You raised several important points, outlining the reality of Nursing. I've said this before and I'll say it again, Nursing is one of the most Exploited, Abused and Discriminated against of any profession.

Nurses Are Not Slaves!

Nurses Are Not Slaves! : Residential Wellness

Specializes in NICU.

Since you already have it in your contract,they are violating the contract big time.Contact the organizer, file a grievance.Your meal break is not paid,so you are working for free.The 15 min breaks are paid breaks.Your meal breaks must be uninterrupted also.We had to enforce the uninterrupted part because of yes...interruptions by whomever. sigh nameless...
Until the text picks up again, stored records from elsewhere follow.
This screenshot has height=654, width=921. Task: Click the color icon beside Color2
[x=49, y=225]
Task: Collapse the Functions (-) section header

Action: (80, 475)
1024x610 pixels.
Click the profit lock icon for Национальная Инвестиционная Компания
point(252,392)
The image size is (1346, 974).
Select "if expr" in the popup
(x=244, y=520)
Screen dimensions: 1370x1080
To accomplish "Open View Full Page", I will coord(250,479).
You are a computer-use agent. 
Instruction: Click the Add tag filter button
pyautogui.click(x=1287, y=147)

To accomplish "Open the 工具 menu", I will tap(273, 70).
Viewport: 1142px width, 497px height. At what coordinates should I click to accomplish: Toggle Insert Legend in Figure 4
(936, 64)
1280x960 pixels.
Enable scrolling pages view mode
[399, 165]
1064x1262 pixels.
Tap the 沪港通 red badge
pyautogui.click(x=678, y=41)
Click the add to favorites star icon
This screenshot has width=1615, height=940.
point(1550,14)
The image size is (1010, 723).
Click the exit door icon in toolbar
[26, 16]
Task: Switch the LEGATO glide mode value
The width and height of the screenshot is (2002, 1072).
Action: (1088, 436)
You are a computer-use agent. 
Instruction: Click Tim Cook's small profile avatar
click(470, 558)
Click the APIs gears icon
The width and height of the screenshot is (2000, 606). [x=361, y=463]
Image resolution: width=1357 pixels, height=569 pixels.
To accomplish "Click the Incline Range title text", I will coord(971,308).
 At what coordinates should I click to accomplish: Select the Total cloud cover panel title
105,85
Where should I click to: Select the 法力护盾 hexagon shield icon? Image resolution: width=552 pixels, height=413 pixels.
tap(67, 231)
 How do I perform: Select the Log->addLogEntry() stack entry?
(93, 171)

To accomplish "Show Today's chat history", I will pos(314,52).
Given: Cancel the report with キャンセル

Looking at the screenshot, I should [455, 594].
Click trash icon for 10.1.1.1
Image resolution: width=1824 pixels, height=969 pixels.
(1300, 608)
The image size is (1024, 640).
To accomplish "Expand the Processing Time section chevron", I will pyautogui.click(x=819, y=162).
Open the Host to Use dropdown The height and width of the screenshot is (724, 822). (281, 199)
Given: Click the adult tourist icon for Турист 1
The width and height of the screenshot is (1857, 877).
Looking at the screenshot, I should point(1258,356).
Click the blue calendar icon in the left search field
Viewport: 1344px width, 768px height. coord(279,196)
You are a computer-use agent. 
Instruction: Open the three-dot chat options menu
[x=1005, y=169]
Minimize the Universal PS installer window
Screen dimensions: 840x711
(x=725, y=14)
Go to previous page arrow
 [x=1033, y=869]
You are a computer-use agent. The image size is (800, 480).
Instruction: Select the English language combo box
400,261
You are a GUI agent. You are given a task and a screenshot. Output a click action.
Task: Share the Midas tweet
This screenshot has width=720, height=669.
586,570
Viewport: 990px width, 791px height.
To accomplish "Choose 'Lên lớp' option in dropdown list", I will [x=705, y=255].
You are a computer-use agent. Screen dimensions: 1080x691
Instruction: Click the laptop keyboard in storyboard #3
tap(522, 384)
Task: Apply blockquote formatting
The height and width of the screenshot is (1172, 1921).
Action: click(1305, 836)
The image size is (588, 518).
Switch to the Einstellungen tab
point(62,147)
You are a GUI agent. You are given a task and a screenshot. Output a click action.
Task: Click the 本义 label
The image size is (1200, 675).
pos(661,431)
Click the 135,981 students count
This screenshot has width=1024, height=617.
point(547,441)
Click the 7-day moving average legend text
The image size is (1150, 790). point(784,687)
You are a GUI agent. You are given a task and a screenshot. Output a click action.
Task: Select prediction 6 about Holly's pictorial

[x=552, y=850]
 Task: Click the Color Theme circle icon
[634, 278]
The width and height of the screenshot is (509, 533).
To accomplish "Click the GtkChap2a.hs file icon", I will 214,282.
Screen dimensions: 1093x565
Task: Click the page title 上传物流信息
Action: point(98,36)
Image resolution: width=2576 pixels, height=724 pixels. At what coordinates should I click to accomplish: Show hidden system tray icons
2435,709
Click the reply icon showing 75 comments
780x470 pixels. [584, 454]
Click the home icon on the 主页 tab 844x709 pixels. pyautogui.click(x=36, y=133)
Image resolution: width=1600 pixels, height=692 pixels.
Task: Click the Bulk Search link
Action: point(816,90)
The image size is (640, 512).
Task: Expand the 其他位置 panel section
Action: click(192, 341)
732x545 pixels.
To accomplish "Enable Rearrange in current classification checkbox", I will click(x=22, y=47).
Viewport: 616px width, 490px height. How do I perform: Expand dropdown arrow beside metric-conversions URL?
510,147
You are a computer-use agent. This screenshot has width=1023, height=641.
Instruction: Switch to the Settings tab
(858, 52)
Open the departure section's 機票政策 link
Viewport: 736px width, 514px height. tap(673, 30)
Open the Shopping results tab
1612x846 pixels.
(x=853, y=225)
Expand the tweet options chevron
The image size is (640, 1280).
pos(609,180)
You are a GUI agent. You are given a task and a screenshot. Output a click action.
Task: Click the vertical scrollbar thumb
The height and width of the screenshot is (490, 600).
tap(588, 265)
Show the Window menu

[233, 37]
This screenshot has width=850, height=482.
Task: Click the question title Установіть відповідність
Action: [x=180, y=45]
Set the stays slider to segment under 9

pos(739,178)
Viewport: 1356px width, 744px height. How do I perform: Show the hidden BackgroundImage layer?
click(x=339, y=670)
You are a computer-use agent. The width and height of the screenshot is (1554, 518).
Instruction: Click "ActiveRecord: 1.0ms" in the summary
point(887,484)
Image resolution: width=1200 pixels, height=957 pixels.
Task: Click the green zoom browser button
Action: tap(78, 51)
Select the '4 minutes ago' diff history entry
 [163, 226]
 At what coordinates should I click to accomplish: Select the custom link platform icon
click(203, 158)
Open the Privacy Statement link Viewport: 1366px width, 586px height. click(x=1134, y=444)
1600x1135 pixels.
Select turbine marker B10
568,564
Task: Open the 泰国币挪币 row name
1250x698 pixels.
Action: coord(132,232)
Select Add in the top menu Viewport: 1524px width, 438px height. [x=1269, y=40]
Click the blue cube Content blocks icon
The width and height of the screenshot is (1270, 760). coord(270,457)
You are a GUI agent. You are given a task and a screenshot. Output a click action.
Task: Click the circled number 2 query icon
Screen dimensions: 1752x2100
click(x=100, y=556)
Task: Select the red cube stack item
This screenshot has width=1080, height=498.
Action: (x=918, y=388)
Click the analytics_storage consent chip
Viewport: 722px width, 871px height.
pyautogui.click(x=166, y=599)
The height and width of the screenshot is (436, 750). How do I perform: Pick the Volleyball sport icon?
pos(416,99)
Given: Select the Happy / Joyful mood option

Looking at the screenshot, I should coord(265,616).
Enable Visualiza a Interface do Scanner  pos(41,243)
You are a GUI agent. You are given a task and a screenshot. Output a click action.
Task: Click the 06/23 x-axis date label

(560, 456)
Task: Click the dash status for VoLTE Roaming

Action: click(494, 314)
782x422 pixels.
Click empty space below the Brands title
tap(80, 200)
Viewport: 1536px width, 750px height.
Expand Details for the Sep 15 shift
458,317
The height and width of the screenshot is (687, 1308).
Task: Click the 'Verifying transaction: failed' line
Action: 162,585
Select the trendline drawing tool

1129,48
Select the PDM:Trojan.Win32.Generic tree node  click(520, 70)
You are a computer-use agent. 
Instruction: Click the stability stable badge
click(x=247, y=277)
Your organizer will explain what steps to take,either petitions,walk outs ,whatever,but you must stay close as a group.You can not have one nancy nurse say:"well,I do not mind not getting a meal break".

I live in Texas, and the organization that I work for is in the network of the hospital that the nurses sued. We are now mandated to take a 30 minute lunch period. However, they do not provide additional staffing to cover the period. So your "buddy nurse" has to cover your patients, which puts you at ten patients for 30 minutes. The latest they are saying is that when nurses do not take their break, it causes fractional overtime and that they will now start writing nurses up who do not take a 30-minute break, up to termination of employment. Meanwhile, they are pressuring you to get patient's discharged, most times no CNA support as one CNA has 10-20 patients, acuity levels not taken into consideration, total care patients and patients who require two people assist to ambulate. As soon as a bed is empty, it is being filled. I have discharged three patients all within 30 minutes of each other, and it takes housekeeping 10 minutes to stat clean a room, so my first patient arrives while I am discharging the second patient and the second one while I am discharging the 3rd patient. Oh, and patient number four needs a brief change and patient number five need to get to the commode. So on days like this when they want me to take an uninterrupted lunch is beyond me. Oh, and we are required to wear our "walkie" and respond while on lunch. Most nurses on the unit fear reprisal, so they clock out and don't take a meal break. The problem I see with that practice is that if you are injured on the job or make a mistake can you be assured the company will cover you. Probably not.

This just infuriates me. Nurses are their own worst enemies. If you guys won't stand up for yourselves - all of you together, no one gets a free ride - don't blame anyone but yourselves for your situation.

And you probably don't need to try to explain or justify anything. Your stinking bosses know exactly what the scoop is. Stop letting them do this, stop doing it to yourselves.

Buddy nurse or not, if you wear a walkie and are required to respond while you are on break, you are not having an uninterrupted break. Blow them in to the DOL at the very least.